> PROBLEM TO WORK ON: Rewrite the rows that follow, replacing "Locate an element on the screen" with "Find an element on the screen" and leaving everything else unchanged.

> TASK DATA:

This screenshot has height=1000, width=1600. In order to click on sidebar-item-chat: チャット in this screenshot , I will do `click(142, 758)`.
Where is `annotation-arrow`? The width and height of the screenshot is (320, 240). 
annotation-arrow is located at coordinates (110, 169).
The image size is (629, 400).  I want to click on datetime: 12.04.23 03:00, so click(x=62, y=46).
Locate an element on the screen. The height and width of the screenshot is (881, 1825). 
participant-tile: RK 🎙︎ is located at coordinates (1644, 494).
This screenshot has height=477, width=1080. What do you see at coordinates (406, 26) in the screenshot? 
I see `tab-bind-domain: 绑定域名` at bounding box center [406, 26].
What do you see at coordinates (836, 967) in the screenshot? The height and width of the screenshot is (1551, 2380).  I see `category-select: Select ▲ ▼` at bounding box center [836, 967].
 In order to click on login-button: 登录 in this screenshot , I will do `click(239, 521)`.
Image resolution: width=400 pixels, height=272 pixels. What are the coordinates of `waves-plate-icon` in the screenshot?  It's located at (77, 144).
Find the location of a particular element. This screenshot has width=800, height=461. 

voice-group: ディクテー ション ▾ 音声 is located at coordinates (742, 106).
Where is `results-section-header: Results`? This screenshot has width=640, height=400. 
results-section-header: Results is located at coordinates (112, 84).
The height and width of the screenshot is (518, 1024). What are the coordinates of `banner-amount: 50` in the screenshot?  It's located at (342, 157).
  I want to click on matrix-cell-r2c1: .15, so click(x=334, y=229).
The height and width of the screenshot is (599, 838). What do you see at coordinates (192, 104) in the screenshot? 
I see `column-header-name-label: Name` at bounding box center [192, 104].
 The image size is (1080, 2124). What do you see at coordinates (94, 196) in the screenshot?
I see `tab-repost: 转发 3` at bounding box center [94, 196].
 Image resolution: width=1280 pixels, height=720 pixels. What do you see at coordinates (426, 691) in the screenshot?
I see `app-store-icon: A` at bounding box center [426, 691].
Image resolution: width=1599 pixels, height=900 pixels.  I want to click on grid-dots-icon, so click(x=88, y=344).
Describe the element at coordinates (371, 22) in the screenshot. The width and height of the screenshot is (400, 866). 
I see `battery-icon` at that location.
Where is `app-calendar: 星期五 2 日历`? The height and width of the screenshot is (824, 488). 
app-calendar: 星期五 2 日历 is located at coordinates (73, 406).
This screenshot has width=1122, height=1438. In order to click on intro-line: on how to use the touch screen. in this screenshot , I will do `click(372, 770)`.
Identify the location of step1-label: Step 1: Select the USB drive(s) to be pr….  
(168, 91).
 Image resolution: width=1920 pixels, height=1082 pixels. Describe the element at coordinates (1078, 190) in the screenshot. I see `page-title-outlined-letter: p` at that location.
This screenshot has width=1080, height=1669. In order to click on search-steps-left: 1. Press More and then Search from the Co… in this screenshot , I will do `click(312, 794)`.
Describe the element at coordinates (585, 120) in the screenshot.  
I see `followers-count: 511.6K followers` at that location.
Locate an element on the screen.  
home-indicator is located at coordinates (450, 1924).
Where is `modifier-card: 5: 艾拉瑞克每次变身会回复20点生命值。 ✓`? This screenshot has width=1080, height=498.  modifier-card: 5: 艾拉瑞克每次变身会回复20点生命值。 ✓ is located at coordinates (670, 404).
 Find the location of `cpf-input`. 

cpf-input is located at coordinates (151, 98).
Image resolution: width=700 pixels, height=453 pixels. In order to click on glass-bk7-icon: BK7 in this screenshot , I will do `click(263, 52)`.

> RESULT:
This screenshot has height=1000, width=1600. In order to click on sidebar-item-chat: チャット in this screenshot , I will do `click(142, 758)`.
Where is `annotation-arrow`? The width and height of the screenshot is (320, 240). 
annotation-arrow is located at coordinates (110, 169).
The image size is (629, 400).  I want to click on datetime: 12.04.23 03:00, so click(x=62, y=46).
Find an element on the screen. The height and width of the screenshot is (881, 1825). 
participant-tile: RK 🎙︎ is located at coordinates (1644, 494).
This screenshot has height=477, width=1080. What do you see at coordinates (406, 26) in the screenshot? 
I see `tab-bind-domain: 绑定域名` at bounding box center [406, 26].
What do you see at coordinates (836, 967) in the screenshot? The height and width of the screenshot is (1551, 2380).  I see `category-select: Select ▲ ▼` at bounding box center [836, 967].
 In order to click on login-button: 登录 in this screenshot , I will do `click(239, 521)`.
Image resolution: width=400 pixels, height=272 pixels. What are the coordinates of `waves-plate-icon` in the screenshot?  It's located at (77, 144).
Find the location of a particular element. This screenshot has width=800, height=461. 

voice-group: ディクテー ション ▾ 音声 is located at coordinates (742, 106).
Where is `results-section-header: Results`? This screenshot has width=640, height=400. 
results-section-header: Results is located at coordinates (112, 84).
The height and width of the screenshot is (518, 1024). What are the coordinates of `banner-amount: 50` in the screenshot?  It's located at (342, 157).
  I want to click on matrix-cell-r2c1: .15, so click(x=334, y=229).
The height and width of the screenshot is (599, 838). What do you see at coordinates (192, 104) in the screenshot? 
I see `column-header-name-label: Name` at bounding box center [192, 104].
 The image size is (1080, 2124). What do you see at coordinates (94, 196) in the screenshot?
I see `tab-repost: 转发 3` at bounding box center [94, 196].
 Image resolution: width=1280 pixels, height=720 pixels. What do you see at coordinates (426, 691) in the screenshot?
I see `app-store-icon: A` at bounding box center [426, 691].
Image resolution: width=1599 pixels, height=900 pixels.  I want to click on grid-dots-icon, so click(x=88, y=344).
Describe the element at coordinates (371, 22) in the screenshot. The width and height of the screenshot is (400, 866). 
I see `battery-icon` at that location.
Where is `app-calendar: 星期五 2 日历`? The height and width of the screenshot is (824, 488). 
app-calendar: 星期五 2 日历 is located at coordinates (73, 406).
This screenshot has width=1122, height=1438. In order to click on intro-line: on how to use the touch screen. in this screenshot , I will do `click(372, 770)`.
Identify the location of step1-label: Step 1: Select the USB drive(s) to be pr….  
(168, 91).
 Image resolution: width=1920 pixels, height=1082 pixels. Describe the element at coordinates (1078, 190) in the screenshot. I see `page-title-outlined-letter: p` at that location.
This screenshot has width=1080, height=1669. In order to click on search-steps-left: 1. Press More and then Search from the Co… in this screenshot , I will do `click(312, 794)`.
Describe the element at coordinates (585, 120) in the screenshot.  
I see `followers-count: 511.6K followers` at that location.
Find an element on the screen.  
home-indicator is located at coordinates (450, 1924).
Where is `modifier-card: 5: 艾拉瑞克每次变身会回复20点生命值。 ✓`? This screenshot has width=1080, height=498.  modifier-card: 5: 艾拉瑞克每次变身会回复20点生命值。 ✓ is located at coordinates (670, 404).
 Find the location of `cpf-input`. 

cpf-input is located at coordinates (151, 98).
Image resolution: width=700 pixels, height=453 pixels. In order to click on glass-bk7-icon: BK7 in this screenshot , I will do `click(263, 52)`.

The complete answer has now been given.